Indian students oppose right-wing Hindu nationalism

Submitted by Matthew on 13 April, 2016 - 8:50 Author: Tanuj Raut

To account for the events unfolding at various central universities in India, it is essential to pinpoint their inception and view them as repercussions of a larger phenomenon. These conflicts are undoubtedly exemplary of what happens when a government affiliates itself with authoritarian and fascist organisations to consolidate power and gradually curb dissent.

9 June 2015, perhaps marked the beginning of this consolidation, as Ganjendra Chauhan, former television personality and current BJP member, was appointed as the Chairman of the Film and Television Institute of India. This was seen as the beginning of “saffronisation” of national institutions, as the government appointed an individual based on membership within the party’s structural apparatus. On 17 January 2016, Rohith Vemula, a PhD student at the University of Hyderabad, committed suicide after his suspension from the University hostel, public spaces and disqualification from student elections.

The reason for his suspension was an alleged “assault” on an ABVP (Akhil Bharatiya Vidhyarthi Parishad) member, objecting to the content of events organized by Ambedkar Students’ Association (ASA), at UOH. A Prevention of Atrocities case was then filed against University Vice Chancellor Appa Rao and BJP politician Bandaru Dattatreya. Recently, Appa Rao was reinstated as the UOH Vice Chancellor. Following a series of protests by university students and faculty members against this illicit reinstatement, the UOH Vice Chancellor called in state police and a consequent lathi (baton) charge was made upon students and faculty members.

On 9 February, at Jawaharlal Nehru University in Delhi, a few students arranged a “poetry-reading” session to mourn the “judicial killing of Afzal Guru” [a Kashmiri separatist] and make solidarity with the self-determination of Kashmir. Immediately after, charges of sedition and criminal conspiracy under section 124A and 120B of the Indian Penal Code were lodged against several students, including the president of the JNU student union, Kanhaiya Kumar. These student have currently been granted an interim bail for six months.

In 2008, the executive committee and academic council of Aligarh Muslim University decided to establish five off-campus sites, out of which three were made operational. The BJP led HRD Ministry intended to declare these sites illegal and stop assistance, causing grave insecurity. Students at the North Eastern Hill University in Shillong protested against the “anti-student policies”, such as a year-long halt on scholarships, lack of classrooms, and delayed clearance for a School of Technology.

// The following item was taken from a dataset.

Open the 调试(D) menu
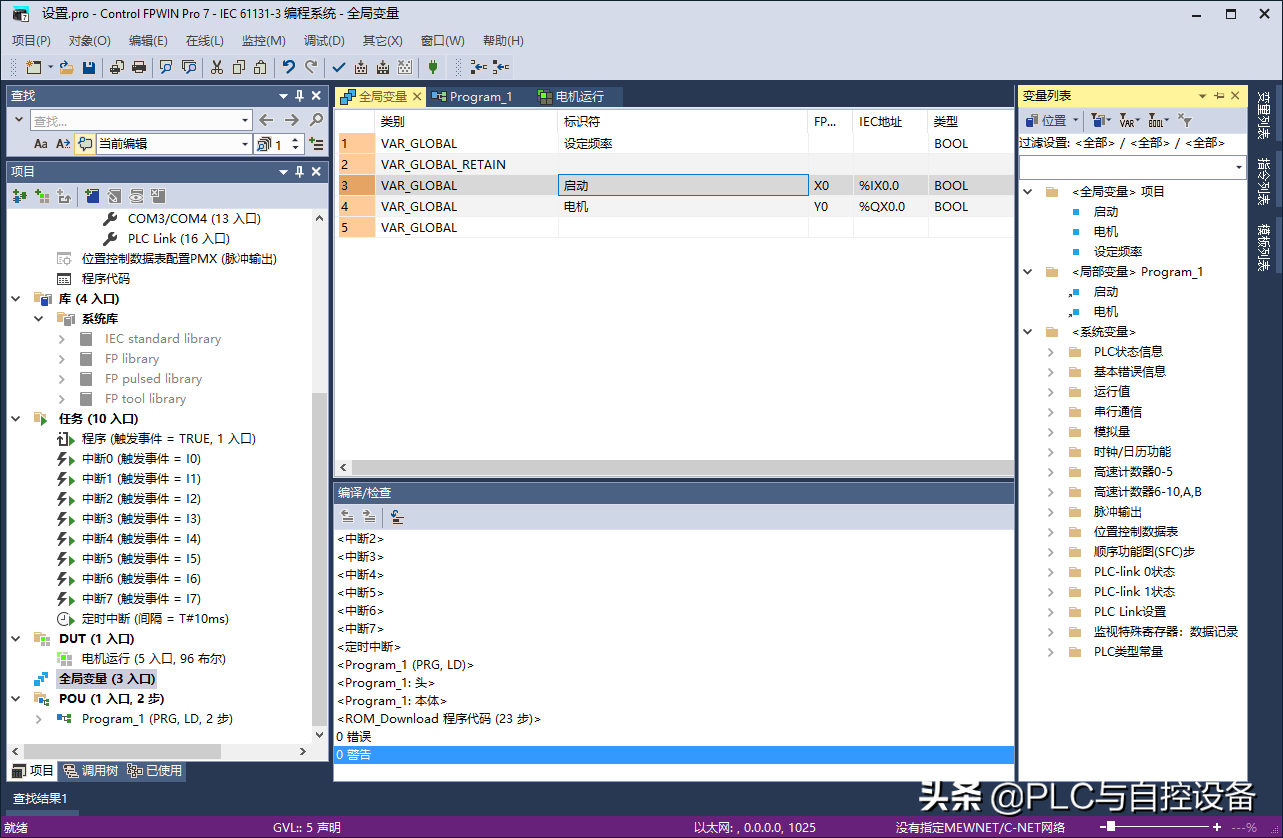323,41
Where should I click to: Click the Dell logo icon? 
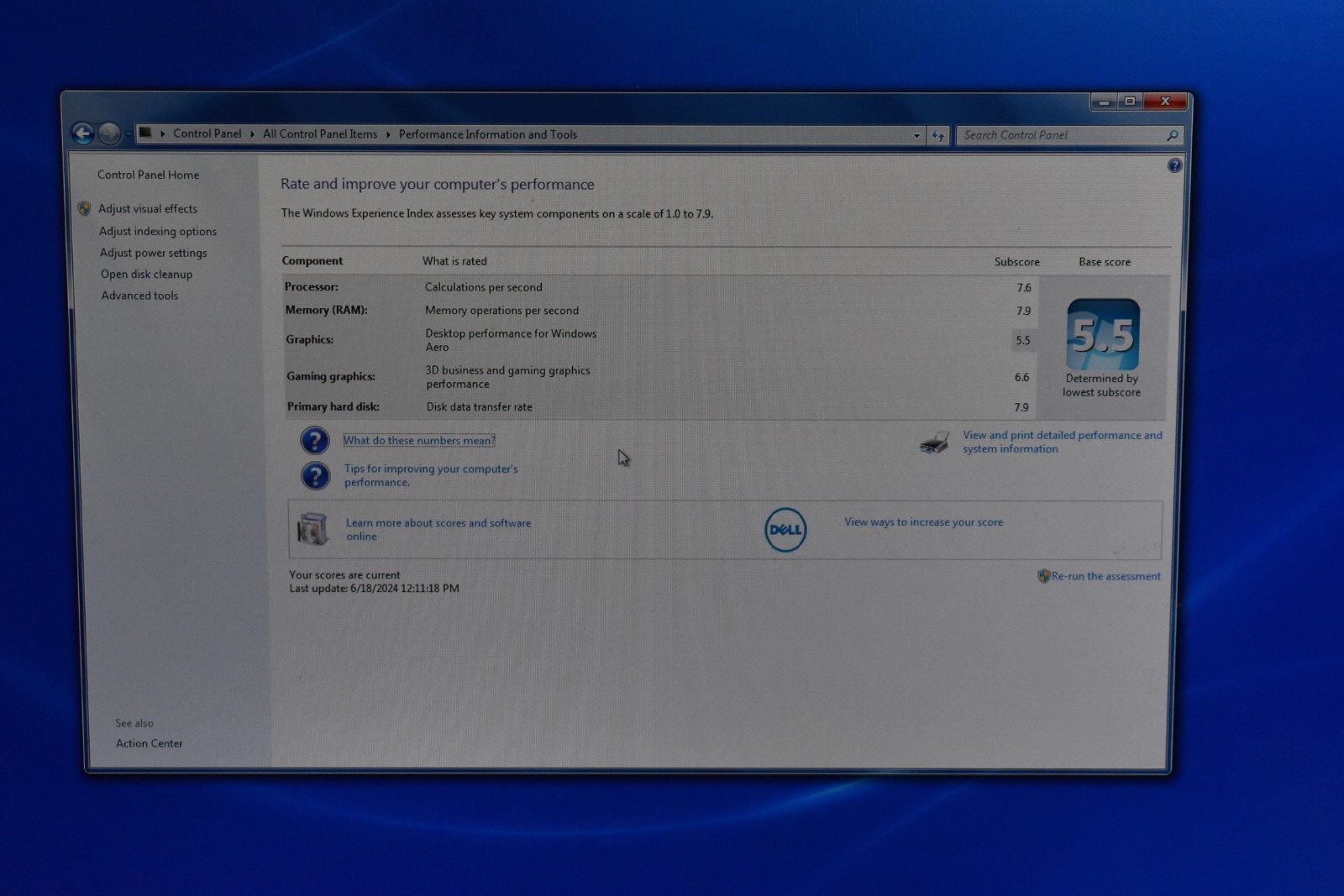(x=785, y=530)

After these alarming cases of police and state brutality, mainstream media has situated this tension as a “national versus anti-national” debate. The narrative portrays activities which are primarily academic, as “terrorist” or to use a redundant term, “anti-national”. The popular media, most of which is concentrated in the hands of a few business conglomerates, makes these debates into show-trials. It is a spectacle, which, to quote Debord, is “a means of unification… where all attention, all consciousness, converges”. This convergence has replaced informed, democratic exchange over the problems of students. The affiliation of the Government with the RSS (Rashtriya Swayamsevak Sangh) explains the involvement of tributary Hindu organizations such as ABVP in clashes against student bodies at UOH and JNU.

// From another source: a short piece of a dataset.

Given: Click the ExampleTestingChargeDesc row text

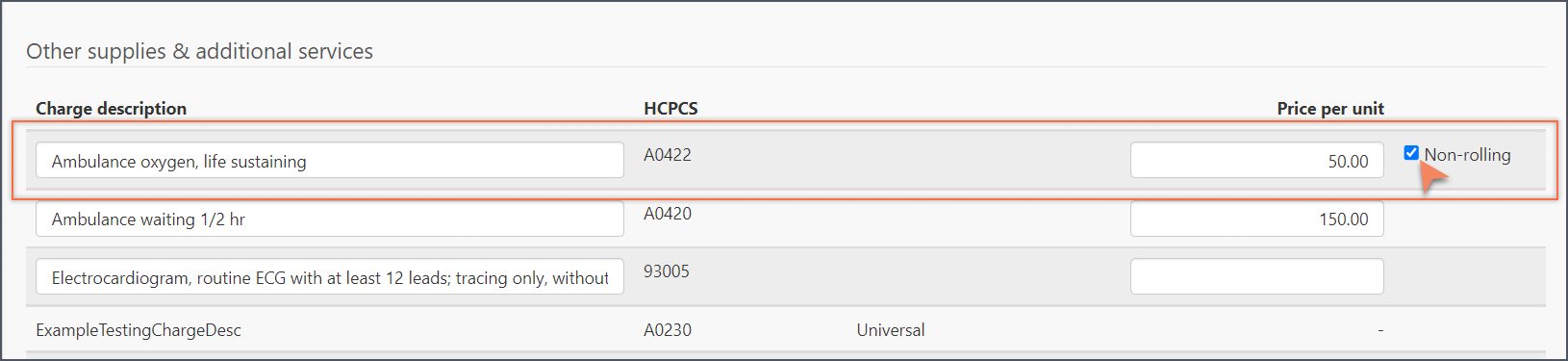Looking at the screenshot, I should click(x=139, y=330).
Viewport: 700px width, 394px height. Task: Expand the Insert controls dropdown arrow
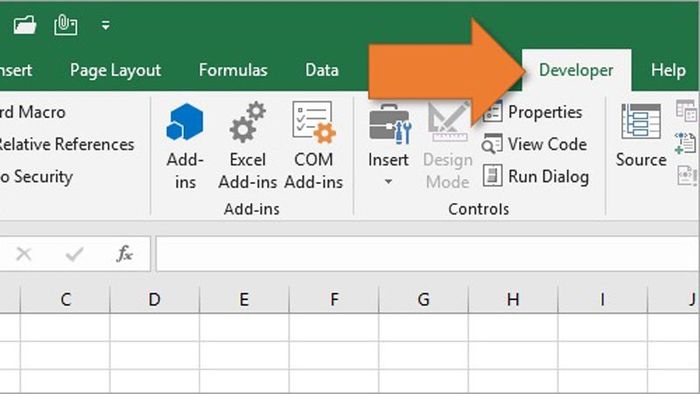click(x=388, y=182)
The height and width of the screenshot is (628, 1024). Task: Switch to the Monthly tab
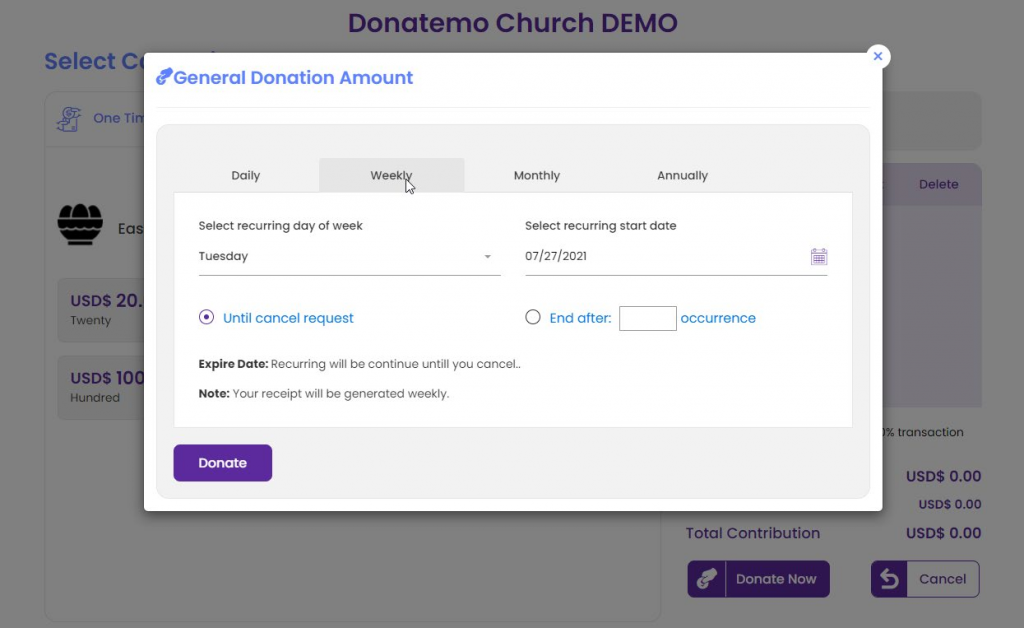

JNU, as one of the distinguished educational institutes of India, has produced left-wing intellectuals in the past, and that has become a sore point for saffron brigades such as the RSS and parties like the BJP. The fact that the RSS, which was responsible for the assassination of Mahatma Gandhi, lectures “left-wing terrorists” on nationalism is both ironic and horrifying. The general amnesia about the history of Hindutva (extreme Hindu nationalism) was revealed in the assassinations of scholars like M M Kalburgi, Govind Pansare and Narendra Dabolkar by right-wing militants, and explains why it accompanies the development of a disciplinary state. On the one hand, we have “left-leaning” JNU teachers on the Delhi police’s “watch list” and on the other, the introduction of the Aadhar Bill which places all “volunteers” under the surveillance of intelligence agencies.

Moreover, the “disciplinary action” conducted by committees at UOH and JNU against students aims to ensure ideological appropriation and manufacture of “ideal students”, incapable of dissent within lecture halls. As long as the state adheres to the ideological foundations of an organization like the RSS, which is hell-bent on burying cultural plurality, India will soon adopt a totalitarian character, one which ensures the survival of Hindutva. Discussion about the organised attack by the government, media and right wing militant groups must be part of a larger dialogue over the reinvention of left-wing politics in India.

The left must face up to issues of the Dalit communities [so-called “untouchables”] and erase any Brahminical strains left within its structures. Expression of ideas now risks imprisonment in the world’s largest democracy, and therefore, international support is a matter of moral and ideological obligation. What is clearly an onslaught on established academia is being met with a strong and historic unification of student bodies across India. Unless the left strives to ensure the survival of dissent, the continuance of this nation-wide student movement might be short-lived.